EXERCISE DIRECTIONS: As the answer, set down the lines below from the one containing "加拿大留学移民超佳留学专业，选对专业很重要！ (172, 1164)" through the one containing "活动 (580, 142)", exactly and inclusively, and no others.

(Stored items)
=== Section Start ===
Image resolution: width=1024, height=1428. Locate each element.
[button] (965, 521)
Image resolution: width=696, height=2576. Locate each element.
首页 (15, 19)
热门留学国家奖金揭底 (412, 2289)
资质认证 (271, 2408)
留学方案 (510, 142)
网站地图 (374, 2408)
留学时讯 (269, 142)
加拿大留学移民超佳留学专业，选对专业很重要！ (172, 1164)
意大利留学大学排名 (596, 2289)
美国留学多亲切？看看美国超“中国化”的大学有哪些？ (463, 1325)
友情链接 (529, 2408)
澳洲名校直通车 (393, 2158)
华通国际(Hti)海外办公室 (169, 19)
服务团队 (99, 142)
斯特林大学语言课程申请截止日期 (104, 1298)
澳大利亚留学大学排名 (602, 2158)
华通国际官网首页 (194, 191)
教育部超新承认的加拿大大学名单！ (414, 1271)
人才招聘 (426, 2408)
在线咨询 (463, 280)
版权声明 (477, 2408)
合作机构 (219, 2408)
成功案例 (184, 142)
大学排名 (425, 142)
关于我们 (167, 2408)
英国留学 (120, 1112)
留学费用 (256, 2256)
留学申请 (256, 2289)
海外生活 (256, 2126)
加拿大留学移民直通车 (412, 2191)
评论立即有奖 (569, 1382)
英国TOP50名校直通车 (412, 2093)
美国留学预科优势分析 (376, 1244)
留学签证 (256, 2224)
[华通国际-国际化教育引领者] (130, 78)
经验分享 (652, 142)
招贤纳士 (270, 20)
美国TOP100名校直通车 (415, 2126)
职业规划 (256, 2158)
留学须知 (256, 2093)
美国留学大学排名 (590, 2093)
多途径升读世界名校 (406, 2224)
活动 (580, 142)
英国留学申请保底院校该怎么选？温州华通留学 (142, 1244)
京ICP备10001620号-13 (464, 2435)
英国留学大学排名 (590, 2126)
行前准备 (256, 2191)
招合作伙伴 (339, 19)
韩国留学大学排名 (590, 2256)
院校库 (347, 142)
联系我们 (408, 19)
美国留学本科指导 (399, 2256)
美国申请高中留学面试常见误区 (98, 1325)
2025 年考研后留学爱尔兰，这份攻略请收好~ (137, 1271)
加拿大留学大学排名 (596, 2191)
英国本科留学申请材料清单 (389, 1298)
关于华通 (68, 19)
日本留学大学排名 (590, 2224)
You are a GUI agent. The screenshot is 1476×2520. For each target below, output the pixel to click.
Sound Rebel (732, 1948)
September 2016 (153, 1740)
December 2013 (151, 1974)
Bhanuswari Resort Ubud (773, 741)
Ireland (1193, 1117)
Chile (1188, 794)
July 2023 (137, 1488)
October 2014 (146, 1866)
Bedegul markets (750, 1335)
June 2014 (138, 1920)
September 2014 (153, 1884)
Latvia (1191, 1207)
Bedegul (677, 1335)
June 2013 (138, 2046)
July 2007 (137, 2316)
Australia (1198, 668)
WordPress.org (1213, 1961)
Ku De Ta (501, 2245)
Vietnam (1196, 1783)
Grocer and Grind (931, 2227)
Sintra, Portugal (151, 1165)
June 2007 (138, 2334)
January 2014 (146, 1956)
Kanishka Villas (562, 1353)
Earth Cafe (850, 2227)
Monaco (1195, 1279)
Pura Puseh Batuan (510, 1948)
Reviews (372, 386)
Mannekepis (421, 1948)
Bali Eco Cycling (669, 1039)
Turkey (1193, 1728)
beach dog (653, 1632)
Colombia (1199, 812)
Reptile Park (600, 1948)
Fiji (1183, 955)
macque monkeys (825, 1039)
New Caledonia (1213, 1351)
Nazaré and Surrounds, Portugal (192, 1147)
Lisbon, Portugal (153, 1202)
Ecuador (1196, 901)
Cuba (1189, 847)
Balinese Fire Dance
=== Section End ===
COMPLETED EXERCISE:
加拿大留学移民超佳留学专业，选对专业很重要！ (172, 1164)
意大利留学大学排名 (596, 2289)
美国留学多亲切？看看美国超“中国化”的大学有哪些？ (463, 1325)
友情链接 (529, 2408)
澳洲名校直通车 (393, 2158)
华通国际(Hti)海外办公室 (169, 19)
服务团队 (99, 142)
斯特林大学语言课程申请截止日期 (104, 1298)
澳大利亚留学大学排名 (602, 2158)
华通国际官网首页 (194, 191)
教育部超新承认的加拿大大学名单！ (414, 1271)
人才招聘 (426, 2408)
在线咨询 (463, 280)
版权声明 (477, 2408)
合作机构 (219, 2408)
成功案例 (184, 142)
大学排名 (425, 142)
关于我们 (167, 2408)
英国留学 (120, 1112)
留学费用 (256, 2256)
留学申请 (256, 2289)
海外生活 (256, 2126)
加拿大留学移民直通车 (412, 2191)
评论立即有奖 (569, 1382)
英国TOP50名校直通车 (412, 2093)
美国留学预科优势分析 (376, 1244)
留学签证 (256, 2224)
[华通国际-国际化教育引领者] (130, 78)
经验分享 (652, 142)
招贤纳士 (270, 20)
美国TOP100名校直通车 (415, 2126)
职业规划 (256, 2158)
留学须知 (256, 2093)
美国留学大学排名 (590, 2093)
多途径升读世界名校 (406, 2224)
活动 (580, 142)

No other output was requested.